┌─ Working data
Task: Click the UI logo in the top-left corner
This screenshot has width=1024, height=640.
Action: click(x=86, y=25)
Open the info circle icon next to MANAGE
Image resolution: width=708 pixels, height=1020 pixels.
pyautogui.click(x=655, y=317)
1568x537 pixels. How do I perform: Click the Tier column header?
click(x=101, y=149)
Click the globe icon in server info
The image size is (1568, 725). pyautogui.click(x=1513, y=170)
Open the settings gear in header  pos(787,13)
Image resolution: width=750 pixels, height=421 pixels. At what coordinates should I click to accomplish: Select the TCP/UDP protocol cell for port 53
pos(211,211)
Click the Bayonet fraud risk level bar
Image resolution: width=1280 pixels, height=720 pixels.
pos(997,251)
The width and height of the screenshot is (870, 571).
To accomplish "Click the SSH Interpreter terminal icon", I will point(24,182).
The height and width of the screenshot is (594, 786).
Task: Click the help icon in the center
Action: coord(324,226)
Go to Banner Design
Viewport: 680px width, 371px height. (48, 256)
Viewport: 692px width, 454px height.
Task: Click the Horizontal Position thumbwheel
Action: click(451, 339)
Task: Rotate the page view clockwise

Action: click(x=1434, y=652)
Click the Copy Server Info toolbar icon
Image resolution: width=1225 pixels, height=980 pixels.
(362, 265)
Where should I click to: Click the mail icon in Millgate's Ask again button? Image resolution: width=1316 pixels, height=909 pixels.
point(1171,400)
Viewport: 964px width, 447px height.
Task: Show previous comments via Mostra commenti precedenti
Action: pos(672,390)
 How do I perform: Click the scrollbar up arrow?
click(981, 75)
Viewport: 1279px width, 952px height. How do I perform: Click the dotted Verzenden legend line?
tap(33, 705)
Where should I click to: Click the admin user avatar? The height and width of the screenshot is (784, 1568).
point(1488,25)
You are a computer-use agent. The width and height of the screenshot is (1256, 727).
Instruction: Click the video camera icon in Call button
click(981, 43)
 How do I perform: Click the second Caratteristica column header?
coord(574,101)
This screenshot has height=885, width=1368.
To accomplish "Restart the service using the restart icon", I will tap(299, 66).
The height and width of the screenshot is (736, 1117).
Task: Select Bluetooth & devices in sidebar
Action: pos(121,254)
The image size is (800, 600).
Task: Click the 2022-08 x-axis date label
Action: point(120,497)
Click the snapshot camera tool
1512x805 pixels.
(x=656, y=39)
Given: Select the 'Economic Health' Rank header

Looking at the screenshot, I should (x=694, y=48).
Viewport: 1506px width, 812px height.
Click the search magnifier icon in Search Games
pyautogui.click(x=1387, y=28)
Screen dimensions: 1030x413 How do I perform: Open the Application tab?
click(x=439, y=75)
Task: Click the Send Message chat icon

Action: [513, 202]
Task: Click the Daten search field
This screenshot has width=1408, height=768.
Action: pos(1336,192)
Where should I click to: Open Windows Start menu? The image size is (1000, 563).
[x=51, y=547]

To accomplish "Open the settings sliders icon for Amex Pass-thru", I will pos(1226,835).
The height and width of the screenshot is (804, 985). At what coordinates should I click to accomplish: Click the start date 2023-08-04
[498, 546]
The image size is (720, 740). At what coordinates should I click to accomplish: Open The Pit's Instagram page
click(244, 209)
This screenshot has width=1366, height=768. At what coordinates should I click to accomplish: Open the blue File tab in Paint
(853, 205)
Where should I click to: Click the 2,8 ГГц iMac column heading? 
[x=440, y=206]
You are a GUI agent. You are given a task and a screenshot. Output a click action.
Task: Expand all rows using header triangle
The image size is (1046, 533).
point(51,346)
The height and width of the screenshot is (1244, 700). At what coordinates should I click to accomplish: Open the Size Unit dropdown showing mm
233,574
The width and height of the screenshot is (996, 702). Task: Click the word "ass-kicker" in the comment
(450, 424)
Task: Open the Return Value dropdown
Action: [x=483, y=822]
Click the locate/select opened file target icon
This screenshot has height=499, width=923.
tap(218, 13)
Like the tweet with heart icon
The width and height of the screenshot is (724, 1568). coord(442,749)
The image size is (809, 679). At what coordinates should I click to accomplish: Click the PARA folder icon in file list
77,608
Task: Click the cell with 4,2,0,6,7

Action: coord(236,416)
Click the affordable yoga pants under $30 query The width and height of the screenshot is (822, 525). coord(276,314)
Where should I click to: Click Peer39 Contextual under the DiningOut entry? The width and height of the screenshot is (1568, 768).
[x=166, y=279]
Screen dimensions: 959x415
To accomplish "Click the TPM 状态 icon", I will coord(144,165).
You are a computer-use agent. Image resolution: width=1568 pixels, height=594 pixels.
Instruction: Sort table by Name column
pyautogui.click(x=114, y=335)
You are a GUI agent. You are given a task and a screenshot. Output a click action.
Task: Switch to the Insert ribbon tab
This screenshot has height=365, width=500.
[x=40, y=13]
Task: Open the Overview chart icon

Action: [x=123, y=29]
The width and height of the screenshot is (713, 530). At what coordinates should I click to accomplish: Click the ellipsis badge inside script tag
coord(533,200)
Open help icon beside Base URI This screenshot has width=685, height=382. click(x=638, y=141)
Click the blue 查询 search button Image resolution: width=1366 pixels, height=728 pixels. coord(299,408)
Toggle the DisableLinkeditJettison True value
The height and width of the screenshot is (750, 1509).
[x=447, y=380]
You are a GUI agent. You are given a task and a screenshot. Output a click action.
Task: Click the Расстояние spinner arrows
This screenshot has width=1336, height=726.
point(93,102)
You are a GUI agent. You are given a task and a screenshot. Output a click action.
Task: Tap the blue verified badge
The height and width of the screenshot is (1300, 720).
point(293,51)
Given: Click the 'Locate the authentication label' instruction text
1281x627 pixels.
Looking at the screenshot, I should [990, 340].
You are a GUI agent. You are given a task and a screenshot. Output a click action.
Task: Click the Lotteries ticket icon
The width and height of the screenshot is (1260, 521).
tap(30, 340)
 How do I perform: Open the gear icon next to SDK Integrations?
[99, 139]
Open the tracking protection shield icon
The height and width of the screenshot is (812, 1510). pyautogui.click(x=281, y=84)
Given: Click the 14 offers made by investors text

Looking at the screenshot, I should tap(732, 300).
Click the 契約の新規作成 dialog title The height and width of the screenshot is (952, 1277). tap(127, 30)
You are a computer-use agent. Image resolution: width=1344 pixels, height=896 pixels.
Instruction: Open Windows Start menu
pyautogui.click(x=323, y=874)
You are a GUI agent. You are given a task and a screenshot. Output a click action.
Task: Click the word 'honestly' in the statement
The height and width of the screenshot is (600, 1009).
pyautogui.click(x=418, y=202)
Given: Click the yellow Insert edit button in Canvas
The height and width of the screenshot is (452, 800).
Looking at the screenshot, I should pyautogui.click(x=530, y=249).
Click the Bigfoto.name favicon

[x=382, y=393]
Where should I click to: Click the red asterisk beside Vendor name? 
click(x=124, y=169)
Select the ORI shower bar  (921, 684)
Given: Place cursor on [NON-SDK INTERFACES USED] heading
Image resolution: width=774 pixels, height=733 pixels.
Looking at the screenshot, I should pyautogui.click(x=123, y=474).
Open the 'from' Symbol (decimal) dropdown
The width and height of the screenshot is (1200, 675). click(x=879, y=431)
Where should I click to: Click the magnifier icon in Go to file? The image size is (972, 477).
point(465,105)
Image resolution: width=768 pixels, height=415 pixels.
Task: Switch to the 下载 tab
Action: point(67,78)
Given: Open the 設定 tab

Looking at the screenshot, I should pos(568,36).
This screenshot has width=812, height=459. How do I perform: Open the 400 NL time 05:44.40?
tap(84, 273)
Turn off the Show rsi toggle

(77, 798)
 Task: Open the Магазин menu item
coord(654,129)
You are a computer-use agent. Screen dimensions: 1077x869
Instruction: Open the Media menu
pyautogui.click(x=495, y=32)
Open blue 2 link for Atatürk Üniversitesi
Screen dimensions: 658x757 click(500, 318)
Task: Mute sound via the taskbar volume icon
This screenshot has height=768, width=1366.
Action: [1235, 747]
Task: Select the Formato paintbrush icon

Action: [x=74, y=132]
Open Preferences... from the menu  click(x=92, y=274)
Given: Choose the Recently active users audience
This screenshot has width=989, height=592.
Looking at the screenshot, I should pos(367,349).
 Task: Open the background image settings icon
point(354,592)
└─
Problem to solve: Once you reach the line with "How do I perform: Open the gear" in the data above, copy it and every line after it exactly, up to and including the line with "Given: Click the yellow".

Your response:
 How do I perform: Open the gear icon next to SDK Integrations?
[99, 139]
Open the tracking protection shield icon
The height and width of the screenshot is (812, 1510). pyautogui.click(x=281, y=84)
Given: Click the 14 offers made by investors text

Looking at the screenshot, I should tap(732, 300).
Click the 契約の新規作成 dialog title The height and width of the screenshot is (952, 1277). tap(127, 30)
You are a computer-use agent. Image resolution: width=1344 pixels, height=896 pixels.
Instruction: Open Windows Start menu
pyautogui.click(x=323, y=874)
You are a GUI agent. You are given a task and a screenshot. Output a click action.
Task: Click the word 'honestly' in the statement
The height and width of the screenshot is (600, 1009).
pyautogui.click(x=418, y=202)
Given: Click the yellow Insert edit button in Canvas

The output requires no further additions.